Marinmuseum (previously: Shipyard Museum, Varvsmuseum; reserve: Shipyard Museum; translation: Maritime Museum) is a maritime museum located on the island of Stumholmen, in Karlskrona. It is the National Naval Museum of Sweden, dedicated to the naval defense of Sweden and the preservation of its naval history.
The Marinmuseum is one of the oldest museums in Sweden. The museum was founded in 1752, when King Adolf Frederick began to collect and document naval exhibits in the so-called Model Hall (Modellkammaren). He also ordered the preservation of ship models and shipbuilding equipment.

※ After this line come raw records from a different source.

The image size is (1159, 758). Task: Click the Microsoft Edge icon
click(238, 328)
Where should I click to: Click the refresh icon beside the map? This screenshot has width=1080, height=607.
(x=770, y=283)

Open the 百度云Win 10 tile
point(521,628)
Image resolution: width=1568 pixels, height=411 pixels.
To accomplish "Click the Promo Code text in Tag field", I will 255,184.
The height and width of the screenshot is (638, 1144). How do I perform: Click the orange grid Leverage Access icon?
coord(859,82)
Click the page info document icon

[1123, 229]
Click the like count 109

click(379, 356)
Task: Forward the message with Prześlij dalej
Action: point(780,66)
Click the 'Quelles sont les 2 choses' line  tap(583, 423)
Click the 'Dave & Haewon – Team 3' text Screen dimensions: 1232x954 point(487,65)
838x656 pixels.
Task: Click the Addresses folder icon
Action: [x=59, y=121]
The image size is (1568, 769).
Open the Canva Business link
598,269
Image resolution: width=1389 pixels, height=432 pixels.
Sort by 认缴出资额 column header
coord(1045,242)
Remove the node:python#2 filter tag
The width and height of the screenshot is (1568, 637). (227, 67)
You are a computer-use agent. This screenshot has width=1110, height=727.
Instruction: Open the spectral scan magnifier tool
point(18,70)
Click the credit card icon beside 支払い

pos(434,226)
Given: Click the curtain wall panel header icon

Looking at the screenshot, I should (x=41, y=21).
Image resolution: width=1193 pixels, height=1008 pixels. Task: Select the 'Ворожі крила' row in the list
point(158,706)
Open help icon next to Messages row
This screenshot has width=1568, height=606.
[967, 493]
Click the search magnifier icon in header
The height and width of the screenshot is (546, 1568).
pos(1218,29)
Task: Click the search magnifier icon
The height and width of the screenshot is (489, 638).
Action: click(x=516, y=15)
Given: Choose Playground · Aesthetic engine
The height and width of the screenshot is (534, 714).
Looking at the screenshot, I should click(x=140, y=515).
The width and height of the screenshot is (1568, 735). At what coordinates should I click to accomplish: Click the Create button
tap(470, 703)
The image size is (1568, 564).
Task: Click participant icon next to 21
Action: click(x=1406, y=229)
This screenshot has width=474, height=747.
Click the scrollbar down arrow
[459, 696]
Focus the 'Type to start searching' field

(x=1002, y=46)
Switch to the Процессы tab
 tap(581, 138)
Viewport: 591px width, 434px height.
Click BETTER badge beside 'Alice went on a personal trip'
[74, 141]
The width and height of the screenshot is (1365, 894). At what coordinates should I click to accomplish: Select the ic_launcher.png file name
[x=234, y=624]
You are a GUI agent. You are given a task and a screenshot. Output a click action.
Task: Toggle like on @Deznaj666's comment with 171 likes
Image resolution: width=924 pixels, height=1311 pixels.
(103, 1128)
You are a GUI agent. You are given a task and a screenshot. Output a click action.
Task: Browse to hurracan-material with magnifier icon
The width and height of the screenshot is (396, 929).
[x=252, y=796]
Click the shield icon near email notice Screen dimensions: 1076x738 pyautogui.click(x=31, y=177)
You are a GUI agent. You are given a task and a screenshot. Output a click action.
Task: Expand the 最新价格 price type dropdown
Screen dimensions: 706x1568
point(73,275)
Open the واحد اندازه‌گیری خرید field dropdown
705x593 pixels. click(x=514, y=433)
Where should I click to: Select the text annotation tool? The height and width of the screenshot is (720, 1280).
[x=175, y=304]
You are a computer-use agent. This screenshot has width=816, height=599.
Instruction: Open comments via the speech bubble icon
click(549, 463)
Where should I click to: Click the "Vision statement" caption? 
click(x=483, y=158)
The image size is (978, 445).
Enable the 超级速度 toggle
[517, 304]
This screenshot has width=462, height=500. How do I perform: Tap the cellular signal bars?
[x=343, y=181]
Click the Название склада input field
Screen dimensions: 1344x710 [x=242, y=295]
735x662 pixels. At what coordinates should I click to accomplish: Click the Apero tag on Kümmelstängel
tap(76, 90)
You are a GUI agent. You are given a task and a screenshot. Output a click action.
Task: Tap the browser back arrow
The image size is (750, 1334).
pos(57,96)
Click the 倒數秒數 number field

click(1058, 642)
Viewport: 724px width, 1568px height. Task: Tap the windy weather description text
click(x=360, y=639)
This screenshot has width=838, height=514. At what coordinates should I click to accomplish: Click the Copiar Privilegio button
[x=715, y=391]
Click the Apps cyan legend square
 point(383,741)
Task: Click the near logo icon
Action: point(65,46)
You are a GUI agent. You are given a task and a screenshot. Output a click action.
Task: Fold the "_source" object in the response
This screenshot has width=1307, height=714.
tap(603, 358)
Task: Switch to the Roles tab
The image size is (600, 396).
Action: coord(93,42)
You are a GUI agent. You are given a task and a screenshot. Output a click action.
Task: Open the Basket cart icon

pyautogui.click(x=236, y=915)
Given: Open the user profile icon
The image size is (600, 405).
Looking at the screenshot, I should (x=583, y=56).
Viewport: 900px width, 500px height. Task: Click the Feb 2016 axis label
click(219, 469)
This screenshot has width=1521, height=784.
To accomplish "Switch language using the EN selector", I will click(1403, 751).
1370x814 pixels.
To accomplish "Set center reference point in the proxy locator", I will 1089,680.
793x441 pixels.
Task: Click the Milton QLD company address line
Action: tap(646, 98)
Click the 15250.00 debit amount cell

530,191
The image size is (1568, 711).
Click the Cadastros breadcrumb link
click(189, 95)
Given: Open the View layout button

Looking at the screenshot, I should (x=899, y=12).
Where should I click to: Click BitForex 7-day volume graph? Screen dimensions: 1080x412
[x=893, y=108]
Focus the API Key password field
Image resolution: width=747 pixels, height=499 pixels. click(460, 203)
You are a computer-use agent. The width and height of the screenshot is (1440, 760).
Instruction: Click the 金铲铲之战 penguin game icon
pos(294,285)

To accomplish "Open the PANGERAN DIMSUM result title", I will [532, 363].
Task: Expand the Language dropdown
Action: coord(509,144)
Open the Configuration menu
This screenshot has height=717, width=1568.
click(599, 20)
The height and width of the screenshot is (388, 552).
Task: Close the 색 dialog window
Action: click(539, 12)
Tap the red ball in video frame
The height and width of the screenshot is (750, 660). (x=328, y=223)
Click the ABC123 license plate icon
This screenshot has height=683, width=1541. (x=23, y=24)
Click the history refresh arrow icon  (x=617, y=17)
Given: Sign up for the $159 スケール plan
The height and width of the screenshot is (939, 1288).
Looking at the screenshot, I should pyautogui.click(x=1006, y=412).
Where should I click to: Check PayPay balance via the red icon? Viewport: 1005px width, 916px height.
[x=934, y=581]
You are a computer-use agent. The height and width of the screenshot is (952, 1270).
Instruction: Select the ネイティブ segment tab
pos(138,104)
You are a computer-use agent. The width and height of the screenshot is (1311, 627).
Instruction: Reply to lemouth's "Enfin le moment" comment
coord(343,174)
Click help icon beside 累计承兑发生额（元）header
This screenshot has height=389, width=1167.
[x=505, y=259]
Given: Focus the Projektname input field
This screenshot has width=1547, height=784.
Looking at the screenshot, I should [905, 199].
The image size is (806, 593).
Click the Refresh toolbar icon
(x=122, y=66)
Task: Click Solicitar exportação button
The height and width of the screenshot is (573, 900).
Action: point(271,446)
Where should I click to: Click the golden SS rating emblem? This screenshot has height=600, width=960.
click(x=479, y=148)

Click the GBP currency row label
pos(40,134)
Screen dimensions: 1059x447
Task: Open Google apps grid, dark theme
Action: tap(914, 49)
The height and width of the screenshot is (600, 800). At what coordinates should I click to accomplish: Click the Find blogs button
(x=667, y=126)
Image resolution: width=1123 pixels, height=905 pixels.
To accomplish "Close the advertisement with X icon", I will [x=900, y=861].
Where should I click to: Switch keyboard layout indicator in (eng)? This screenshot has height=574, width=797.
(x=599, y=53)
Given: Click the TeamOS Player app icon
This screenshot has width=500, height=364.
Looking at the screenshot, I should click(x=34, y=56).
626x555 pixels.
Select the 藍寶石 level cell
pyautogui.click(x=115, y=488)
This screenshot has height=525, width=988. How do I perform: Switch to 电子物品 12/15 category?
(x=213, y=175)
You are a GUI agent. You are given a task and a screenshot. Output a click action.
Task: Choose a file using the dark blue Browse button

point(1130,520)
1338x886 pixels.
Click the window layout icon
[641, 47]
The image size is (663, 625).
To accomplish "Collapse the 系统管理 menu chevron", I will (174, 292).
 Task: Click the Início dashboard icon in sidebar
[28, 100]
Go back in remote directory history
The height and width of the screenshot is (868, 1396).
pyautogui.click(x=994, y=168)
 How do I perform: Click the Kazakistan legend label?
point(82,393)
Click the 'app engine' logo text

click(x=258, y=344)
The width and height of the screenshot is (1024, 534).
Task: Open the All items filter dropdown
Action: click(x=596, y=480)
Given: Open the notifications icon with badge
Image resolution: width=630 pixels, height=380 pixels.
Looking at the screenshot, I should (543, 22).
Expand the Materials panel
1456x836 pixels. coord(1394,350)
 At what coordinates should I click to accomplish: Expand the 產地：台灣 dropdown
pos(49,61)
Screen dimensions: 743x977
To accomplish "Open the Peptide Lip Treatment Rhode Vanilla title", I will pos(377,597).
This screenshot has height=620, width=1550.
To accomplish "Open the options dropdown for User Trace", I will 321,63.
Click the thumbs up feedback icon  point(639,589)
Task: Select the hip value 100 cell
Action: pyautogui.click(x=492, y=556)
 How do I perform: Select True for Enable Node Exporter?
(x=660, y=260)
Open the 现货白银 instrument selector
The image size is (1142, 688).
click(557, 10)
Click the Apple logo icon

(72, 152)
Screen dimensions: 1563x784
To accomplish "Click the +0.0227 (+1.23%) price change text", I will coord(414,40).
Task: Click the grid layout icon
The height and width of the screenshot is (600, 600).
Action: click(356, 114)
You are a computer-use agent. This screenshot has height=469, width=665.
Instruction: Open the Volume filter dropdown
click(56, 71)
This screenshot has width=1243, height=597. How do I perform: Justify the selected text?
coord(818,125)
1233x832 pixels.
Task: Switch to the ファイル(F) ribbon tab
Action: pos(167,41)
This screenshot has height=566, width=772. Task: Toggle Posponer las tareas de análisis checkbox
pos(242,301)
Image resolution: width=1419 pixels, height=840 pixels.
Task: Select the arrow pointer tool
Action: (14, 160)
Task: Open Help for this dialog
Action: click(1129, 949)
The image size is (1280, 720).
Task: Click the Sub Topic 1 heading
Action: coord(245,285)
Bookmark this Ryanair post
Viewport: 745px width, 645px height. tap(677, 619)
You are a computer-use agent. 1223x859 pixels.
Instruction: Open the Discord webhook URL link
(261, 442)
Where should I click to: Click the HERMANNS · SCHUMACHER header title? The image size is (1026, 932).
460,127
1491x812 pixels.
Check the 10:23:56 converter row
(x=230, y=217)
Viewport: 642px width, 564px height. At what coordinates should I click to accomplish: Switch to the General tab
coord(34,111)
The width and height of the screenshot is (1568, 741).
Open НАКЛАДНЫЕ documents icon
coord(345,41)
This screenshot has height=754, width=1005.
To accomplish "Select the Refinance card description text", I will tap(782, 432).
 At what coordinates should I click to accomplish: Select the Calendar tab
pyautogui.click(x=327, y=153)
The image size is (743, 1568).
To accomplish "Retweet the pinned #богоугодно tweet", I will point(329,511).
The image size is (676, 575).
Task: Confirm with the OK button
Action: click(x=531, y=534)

Between 1953 and 1997, the museum was located in the barracks of the Orlogshamnen harbour. Until 1963 it was known as the Shipbuilding Museum (Varvsmuseet). In the 1960s, ten figure heads created by Johan Turnstrom were brought to the museum. Since June 1997, the museum has been located on Stumholmen Island in the central part of Karlskrona. The Statens Maritima Museer organization controls the activities of the Marinmuseum, as well as the Stockholm Vase Museum and the Maritime Museum.
The exhibition features figured heads from Swedish ships, many of which were made by the sculptor Turnstrom, a royal naval sculptor who worked at the Carlscrona shipyard in the 1700s. Among them is the shaped head of the ship "Dristigueten". The Marinmuseums archive contains 4,000 drawings and maps, mostly relating to Swedish naval history; there are also paintings, drawings and models. The museum's topics include submarines, shipbuilding strategies, combat tactics and life aboard ships in the Baltic Sea.
A new section of the museum opened in June 2014, where visitors can see the very first submarine of the Swedish fleet, HMS Hajen, as well as its much more modern sister in arms, HMS Neptun, which can be viewed not only from the outside, but also from the inside.